I probably didn't need a psychometric profile (Strong Interest Inventory...it's a career/personality assessment I just got certified in) to tell me that I'm "Social, Enterprising, and Artistic", at least not the person I am today, but in 1993, when I got those same results (with the same test), I was actually very suprised. I was shy, insecure, and absolutely, positively...defeated. Today, however I know these things about myself, and I sometimes wish that I had the courage to show these parts of myself when growing up.

I was always painfully insecure, and shy....why? I really don't know, but I certainly was. I look back, and I often think of the things I should have said...should have done...and of how I could have avoided the bumps in my road. I could have avoided some very painful years in my early 20's, my mid-late teens....if only I knew then what I know now. Wow, I can certainly see some ways my life could have been quite different....choices that could have been different....people I could have known in a different way....had I known then what I know now.

I always had inspiration and drive, however. They were always there. I look back and see the kernels of knowledge in the way I created a club in the 4th grade, just so I could be the president. How I joined sports teams, because I wanted to be a part of the team. I see where I ran for student office not once but TWICE, and bombed miserably....but still tried. I see it in how I was a "Natural Helper" (it was a group) and was chosen for Mr. Turman's leadership class, one of the only Freshmen in the class.

I see my drive in how I always wanted to be first chair in Orchestra, how I was a section leader in choir, and how I won the most-improved plaque in Color Guard on my very first summer with absolutely no experience or knowledge of the sport. (nevermind I joined guard to follow a boy....well two....well maybe a few) I never wanted to be a follower, I wanted to be a leader, but you need confidence in yourself to accomplish that goal. You need to believe that anything is achievable, and be willing to take the risk...that was the magic formula I was missing.

I don't exactly remember when I learned this valuable lesson, but maybe it wasn't all at once. Maybe it came in bits and pieces, as I stumbled through the wreckage of my life in my early to mid twenties. Maybe I learned pieces of self-confidence after literally being beaten down in Texas...maybe I learned that if I set my mind to it, I can achieve anything when I made the decision that no person will ever control my life ever again. Maybe I learned how to be strong and independent while working as a Deputy Sheriff in Lincoln County, or maybe I had already learned that lesson before getting there. Maybe being chosen #1 out of 600 (yes SIX HUNDRED) applicants for a position helped with that confidence.
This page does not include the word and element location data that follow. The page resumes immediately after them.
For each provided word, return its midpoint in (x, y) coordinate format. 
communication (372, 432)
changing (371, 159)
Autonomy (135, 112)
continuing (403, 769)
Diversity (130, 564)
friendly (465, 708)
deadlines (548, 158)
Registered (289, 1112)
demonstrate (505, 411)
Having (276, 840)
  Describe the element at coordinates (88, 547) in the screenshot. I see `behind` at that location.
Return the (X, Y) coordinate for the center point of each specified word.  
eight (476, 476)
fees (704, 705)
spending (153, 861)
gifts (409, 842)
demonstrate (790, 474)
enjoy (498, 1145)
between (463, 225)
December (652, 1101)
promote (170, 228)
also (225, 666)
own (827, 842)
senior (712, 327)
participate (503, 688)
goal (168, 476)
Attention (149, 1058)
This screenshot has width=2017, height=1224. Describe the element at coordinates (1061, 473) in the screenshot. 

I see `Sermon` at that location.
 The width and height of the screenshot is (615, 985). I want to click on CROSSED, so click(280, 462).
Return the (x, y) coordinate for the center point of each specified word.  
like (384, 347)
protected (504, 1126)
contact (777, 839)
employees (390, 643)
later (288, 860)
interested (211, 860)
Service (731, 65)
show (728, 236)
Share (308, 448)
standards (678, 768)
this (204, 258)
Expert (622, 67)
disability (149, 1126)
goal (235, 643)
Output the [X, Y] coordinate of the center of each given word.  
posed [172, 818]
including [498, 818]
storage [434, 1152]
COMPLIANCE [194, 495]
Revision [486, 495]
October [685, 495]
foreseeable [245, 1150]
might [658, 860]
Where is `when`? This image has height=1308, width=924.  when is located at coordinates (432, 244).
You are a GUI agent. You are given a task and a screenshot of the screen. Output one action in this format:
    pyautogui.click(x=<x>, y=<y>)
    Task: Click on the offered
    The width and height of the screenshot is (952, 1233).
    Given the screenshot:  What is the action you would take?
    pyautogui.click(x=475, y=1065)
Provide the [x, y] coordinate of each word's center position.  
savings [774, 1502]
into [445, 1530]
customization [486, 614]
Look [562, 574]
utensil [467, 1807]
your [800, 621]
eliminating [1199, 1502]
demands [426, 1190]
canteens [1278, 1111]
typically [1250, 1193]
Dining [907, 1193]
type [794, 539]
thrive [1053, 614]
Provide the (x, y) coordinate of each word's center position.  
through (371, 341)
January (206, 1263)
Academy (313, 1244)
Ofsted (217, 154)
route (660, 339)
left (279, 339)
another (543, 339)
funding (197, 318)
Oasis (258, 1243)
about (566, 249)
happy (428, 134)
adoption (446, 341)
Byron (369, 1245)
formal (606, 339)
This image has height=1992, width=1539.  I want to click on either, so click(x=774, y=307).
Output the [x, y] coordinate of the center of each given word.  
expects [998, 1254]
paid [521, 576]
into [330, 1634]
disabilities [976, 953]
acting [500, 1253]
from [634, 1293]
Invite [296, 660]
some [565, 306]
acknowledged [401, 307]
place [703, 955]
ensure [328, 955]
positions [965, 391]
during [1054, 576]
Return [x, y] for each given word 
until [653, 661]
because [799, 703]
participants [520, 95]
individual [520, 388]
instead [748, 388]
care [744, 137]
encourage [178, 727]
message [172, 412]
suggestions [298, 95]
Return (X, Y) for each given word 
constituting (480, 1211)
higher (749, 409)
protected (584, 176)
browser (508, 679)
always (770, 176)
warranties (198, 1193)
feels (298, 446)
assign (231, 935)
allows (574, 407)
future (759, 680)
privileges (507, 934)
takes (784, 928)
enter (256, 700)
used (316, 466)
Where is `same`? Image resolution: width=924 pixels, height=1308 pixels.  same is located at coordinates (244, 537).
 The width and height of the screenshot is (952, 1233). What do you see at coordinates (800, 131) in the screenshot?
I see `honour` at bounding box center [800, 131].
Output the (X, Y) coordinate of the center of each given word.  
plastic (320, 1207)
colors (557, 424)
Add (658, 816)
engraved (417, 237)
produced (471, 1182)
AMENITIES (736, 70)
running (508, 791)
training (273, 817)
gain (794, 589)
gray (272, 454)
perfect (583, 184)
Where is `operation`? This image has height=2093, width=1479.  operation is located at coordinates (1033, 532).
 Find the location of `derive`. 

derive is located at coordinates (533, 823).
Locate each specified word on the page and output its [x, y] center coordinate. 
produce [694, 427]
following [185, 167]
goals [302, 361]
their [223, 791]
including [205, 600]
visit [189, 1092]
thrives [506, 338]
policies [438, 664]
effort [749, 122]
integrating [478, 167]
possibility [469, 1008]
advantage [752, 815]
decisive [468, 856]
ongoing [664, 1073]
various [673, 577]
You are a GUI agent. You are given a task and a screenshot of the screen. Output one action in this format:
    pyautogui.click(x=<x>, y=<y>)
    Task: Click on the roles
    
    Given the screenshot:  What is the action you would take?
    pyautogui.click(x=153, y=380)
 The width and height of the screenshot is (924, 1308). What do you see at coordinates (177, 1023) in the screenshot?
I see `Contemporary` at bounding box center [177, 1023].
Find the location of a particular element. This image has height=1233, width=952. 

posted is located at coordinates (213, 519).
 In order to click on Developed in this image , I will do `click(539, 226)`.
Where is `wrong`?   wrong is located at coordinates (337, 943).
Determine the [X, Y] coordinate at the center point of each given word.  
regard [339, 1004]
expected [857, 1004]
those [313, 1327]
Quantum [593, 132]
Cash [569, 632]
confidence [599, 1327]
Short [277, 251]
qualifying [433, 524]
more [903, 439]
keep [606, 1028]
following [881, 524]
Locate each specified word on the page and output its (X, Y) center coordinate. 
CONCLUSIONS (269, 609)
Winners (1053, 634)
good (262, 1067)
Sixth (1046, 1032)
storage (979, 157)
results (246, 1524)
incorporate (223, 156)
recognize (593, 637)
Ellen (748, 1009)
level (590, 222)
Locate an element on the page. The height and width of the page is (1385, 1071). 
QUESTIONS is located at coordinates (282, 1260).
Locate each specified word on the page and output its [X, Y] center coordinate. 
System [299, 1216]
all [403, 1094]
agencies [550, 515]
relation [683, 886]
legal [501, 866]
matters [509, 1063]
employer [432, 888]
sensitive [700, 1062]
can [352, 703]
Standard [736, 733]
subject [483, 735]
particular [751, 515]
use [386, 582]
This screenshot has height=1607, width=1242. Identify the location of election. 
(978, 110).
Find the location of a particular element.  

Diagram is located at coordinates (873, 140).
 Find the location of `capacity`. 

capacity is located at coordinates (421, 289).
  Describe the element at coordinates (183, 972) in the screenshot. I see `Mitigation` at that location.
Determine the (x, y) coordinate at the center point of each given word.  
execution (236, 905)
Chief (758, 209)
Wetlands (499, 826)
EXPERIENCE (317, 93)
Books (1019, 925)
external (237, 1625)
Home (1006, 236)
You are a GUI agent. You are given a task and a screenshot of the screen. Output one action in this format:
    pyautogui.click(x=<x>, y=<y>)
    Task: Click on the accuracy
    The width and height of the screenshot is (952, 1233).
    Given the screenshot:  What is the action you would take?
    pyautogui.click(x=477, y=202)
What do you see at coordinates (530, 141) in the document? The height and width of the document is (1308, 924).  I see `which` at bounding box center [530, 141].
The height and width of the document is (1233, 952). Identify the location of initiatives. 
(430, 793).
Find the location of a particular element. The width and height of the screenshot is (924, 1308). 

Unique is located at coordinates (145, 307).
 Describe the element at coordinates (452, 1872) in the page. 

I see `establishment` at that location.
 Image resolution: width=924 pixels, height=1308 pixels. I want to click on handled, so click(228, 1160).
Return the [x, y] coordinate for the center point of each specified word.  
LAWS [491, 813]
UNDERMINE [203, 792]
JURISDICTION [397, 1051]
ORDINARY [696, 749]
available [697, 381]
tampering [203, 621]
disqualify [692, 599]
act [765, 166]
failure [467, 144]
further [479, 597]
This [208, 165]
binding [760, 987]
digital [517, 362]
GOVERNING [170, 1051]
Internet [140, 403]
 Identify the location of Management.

Maybe it was Mia Tuan, my amazing professor at the University of Oregon who inspired me to achieve, or maybe it was Dr. Robert Proudfoot who really gave me the lift, when he asked me to run for Co-Director of the Native American Student Union.....when I had absolutely NO intention of running for the position. Maybe it was earlier, getting support and encouragement as a student at Chemeketa. It could have been something I learned in the classes for Human Services...it could have been anything, but all I know is that I am glad that I found it.

I am driven. I am inspired. I am passionate. I am a leader. I may not know how I got here, but I know where I am going, and I know what makes me happy. I know what drives me. I almost think I know myself, and that.....that is a very very good thing. I may not become the "Politician" or "Corporate Trainer" that my profile suggests, but I will do great things, I will.